* [PASSAGE SHOWN]
[Start]
Rev 3894: Some testing to see if we can decrease the peak memory consumption a bit. in http://bzr.arbash-meinel.com/branches/bzr/brisbane/refcycles

John Arbash Meinel john at arbash-meinel.com
Fri Mar 20 15:03:55 GMT 2009


At http://bzr.arbash-meinel.com/branches/bzr/brisbane/refcycles

------------------------------------------------------------
revno: 3894
revision-id: john at arbash-meinel.com-20090320150205-kcmh70biyo76p0kn
parent: john at arbash-meinel.com-20090320032107-bm9wg421rtcacy5i
committer: John Arbash Meinel <john at arbash-meinel.com>
branch nick: refcycles
timestamp: Fri 2009-03-20 10:02:05 -0500
message:
  Some testing to see if we can decrease the peak memory consumption a bit.
  It looks like we can, just need some more perf, etc.
-------------- next part --------------
=== modified file 'bzrlib/groupcompress.py'
--- a/bzrlib/groupcompress.py	2009-03-19 03:06:02 +0000
+++ b/bzrlib/groupcompress.py	2009-03-20 15:02:05 +0000
@@ -339,6 +339,8 @@
         :param sha1: TODO (should we validate only when sha1 is supplied?)
         :return: The bytes for the content
         """
+        if start == end == 0:
+            return None, ''
         # Make sure we have enough bytes for this record
         # TODO: if we didn't want to track the end of this entry, we could
         #       _ensure_content(start+enough_bytes_for_type_and_length), and
@@ -494,6 +496,7 @@
         #       get_bytes_as call? After Manager.get_record_stream() returns
         #       the object?
         self._manager = manager
+        self._bytes = None
         self.storage_kind = 'groupcompress-block'
         if not first:
             self.storage_kind = 'groupcompress-block-ref'
@@ -512,14 +515,19 @@
                 return self._manager._wire_bytes()
             else:
                 return ''
+            self._manager = None # safe?
         if storage_kind in ('fulltext', 'chunked'):
-            self._manager._prepare_for_extract()
-            block = self._manager._block
-            _, bytes = block.extract(self.key, self._start, self._end)
+            if self._bytes is None:
+                # Grab the raw bytes for this entry, and break the ref-cycle
+                self._manager._prepare_for_extract()
+                block = self._manager._block
+                _, bytes = block.extract(self.key, self._start, self._end)
+                self._bytes = bytes
+                self._manager = None
             if storage_kind == 'fulltext':
-                return bytes
+                return self._bytes
             else:
-                return [bytes]
+                return [self._bytes]
         raise errors.UnavailableRepresentation(self.key, storage_kind,
             self.storage_kind)
 
@@ -1298,6 +1306,8 @@
         for key in missing:
             yield AbsentContentFactory(key)
         manager = None
+        last_block = None
+        last_memo = None
         # TODO: This works fairly well at batching up existing groups into a
         #       streamable format, and possibly allowing for taking one big
         #       group and splitting it when it isn't fully utilized.
[End]
* [PROVIDED MATERIAL]
[Start]
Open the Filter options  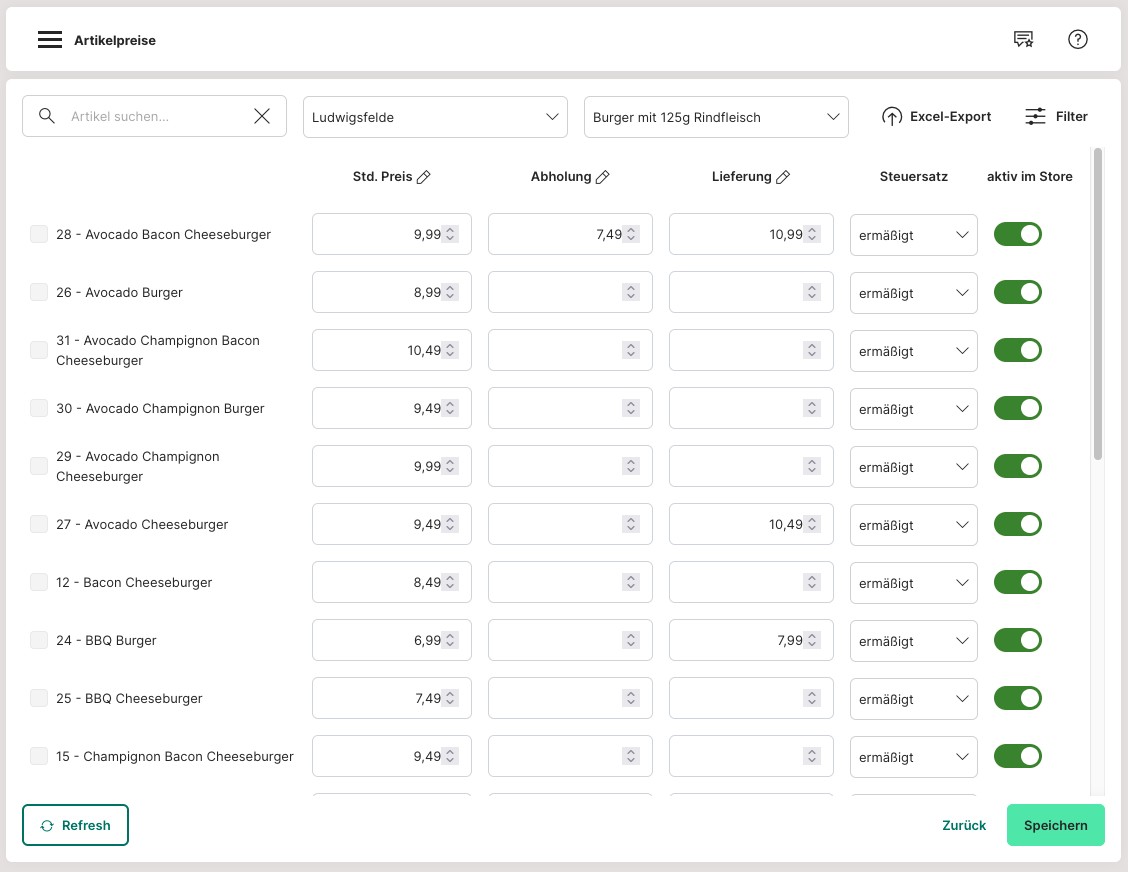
[End]
* [CHALLENGES]
1. Which file does the commit notice list as modified?
2. Reproduce the commit notice word for word, from "self._manager = manager" to "return self._manager._wire_bytes()".

* [ANSWERS PER TASK]
1. bzrlib/groupcompress.py

2.
self._manager = manager
+        self._bytes = None
         self.storage_kind = 'groupcompress-block'
         if not first:
             self.storage_kind = 'groupcompress-block-ref'
@@ -512,14 +515,19 @@
                 return self._manager._wire_bytes()